Lifestyle & Prevention

  • Monitor fluid intake, especially in high-risk individuals.
  • Avoid excessive water consumption in susceptible populations.
  • Manage underlying conditions (e.g., cancer, infections) promptly.
  • Review medications with a healthcare provider to identify ADH-stimulating drugs.

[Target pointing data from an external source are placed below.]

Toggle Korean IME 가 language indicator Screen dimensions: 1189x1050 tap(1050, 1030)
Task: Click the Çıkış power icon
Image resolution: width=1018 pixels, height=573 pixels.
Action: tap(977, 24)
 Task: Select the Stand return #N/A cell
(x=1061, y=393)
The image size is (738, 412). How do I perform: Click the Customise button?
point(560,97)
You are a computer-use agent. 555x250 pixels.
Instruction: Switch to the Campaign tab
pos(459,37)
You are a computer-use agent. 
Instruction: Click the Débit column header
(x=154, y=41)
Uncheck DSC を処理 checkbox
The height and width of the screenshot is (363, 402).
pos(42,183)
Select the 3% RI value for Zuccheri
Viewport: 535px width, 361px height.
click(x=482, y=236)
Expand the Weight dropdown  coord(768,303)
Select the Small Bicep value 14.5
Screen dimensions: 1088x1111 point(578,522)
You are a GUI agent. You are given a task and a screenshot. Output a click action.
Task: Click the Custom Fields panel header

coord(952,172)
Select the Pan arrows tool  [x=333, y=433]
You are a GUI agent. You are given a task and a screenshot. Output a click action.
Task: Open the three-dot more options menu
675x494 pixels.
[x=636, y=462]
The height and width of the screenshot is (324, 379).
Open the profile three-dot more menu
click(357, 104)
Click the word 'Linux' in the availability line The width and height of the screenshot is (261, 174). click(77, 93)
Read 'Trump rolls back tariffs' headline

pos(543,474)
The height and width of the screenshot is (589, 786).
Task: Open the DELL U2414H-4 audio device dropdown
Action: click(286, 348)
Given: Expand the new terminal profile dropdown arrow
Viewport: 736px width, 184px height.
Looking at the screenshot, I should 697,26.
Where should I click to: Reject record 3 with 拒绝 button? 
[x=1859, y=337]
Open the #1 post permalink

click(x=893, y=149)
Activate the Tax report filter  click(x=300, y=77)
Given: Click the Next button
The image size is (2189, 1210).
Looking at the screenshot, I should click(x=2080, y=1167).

When to Seek Professional Help

Seek immediate medical attention for symptoms like confusion, seizures, or severe headache, as these may indicate dangerous hyponatremia. Regular check-ups are recommended for those with risk factors or known underlying causes to monitor for SIADH development.

Tips for Medical Coders

Document the underlying cause (e.g., malignancy, medication) when coding SIADH, as it impacts clinical management and billing. Ensure lab results (serum/urine osmolality, sodium) and clinical signs are clearly recorded to support the diagnosis. Verify that other causes of hyponatremia are excluded to confirm SIADH.